John 2:13-25
That I May Dwell in the House of the Lord Forever
In one of his psalms, David says, “One thing have I asked of the Lord, that will I seek after: that I may dwell in the house of the Lord all the days of my life, to gaze upon the beauty of the Lord and to inquire in his temple” (27:4). It is a heartfelt prayer from devotion and love, the desire of the godly for the only thing that satisfies, which is God, Himself. Nothing else will do.
Here in John’s gospel, we read of the first of two occasions in which Jesus cleansed the temple, one at the beginning of his ministry and one at the end. The reason for Jesus’ actions in this cleansing is given: “Zeal for your house will consume me,” quoted from Psalm 69:9, about a man whose faithfulness to God led to his persecution by the people who should have loved him. It is this zeal, this desire to be with God, to be in His holy temple, to be where He is, which is the root of the Christian’s hunger and thirst for righteousness. It is the knowledge that we shall one day “see him as he is” that drives us “to purify [ourselves] as he is pure” (1 John 3:2-3). In other words, desire to be with God should lead to personal holiness as we cleanse our own temples, which is our bodies (1 Corinthians 6:19).
In this passage, Jesus is offended that the Jews of his day have taken his house, a house of prayer for the nations, and turned it into a marketplace. To use this passage to ask questions about whether the youth in your church can have a bake sale in the sanctuary (“but it’s okay in the narthex”) misses the point. It was the abuse of the temple, taking animals, which were to be offered in holy sacrifice, to make a profit, making the temple such that it was difficult for gentiles to worship in the outer court for all of the traffic and hubbub, which filled Jesus with righteous anger.
But then it goes deeper than even that.

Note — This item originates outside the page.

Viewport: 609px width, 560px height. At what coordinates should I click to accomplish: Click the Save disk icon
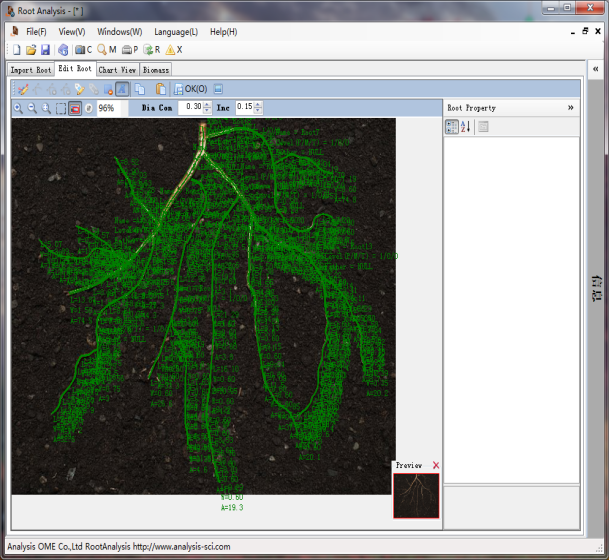[x=45, y=49]
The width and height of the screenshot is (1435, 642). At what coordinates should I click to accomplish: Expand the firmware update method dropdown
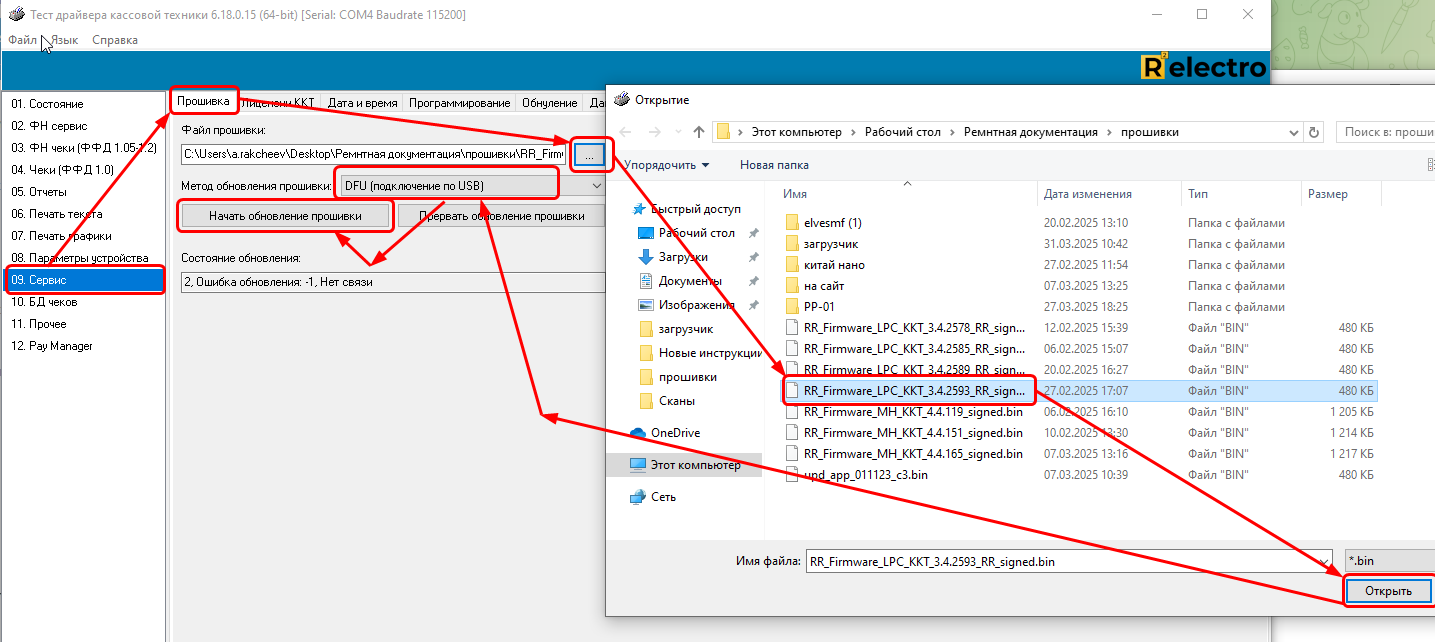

When the religious leaders demanded a sign for Jesus’ authority to cleanse the temple, Jesus cuts to the chase: “Destroy this temple, and in three days I will raise it up.” They thought he meant the building – a seemingly impossible task. But he was referring to his body, a far greater miracle he would perform a couple of years later. You see, in the end, it’s really not about buildings. The building was destroyed a second time forty years later, anyway. It’s about his body, and being a member of that body through faith in him. This body I inhabit will soon return to dust; it awaits a resurrection in which I shall be gathered with his people in the real Temple, beholding his beauty. And this is all the reason I need now to mortify the flesh and purify myself as he is pure.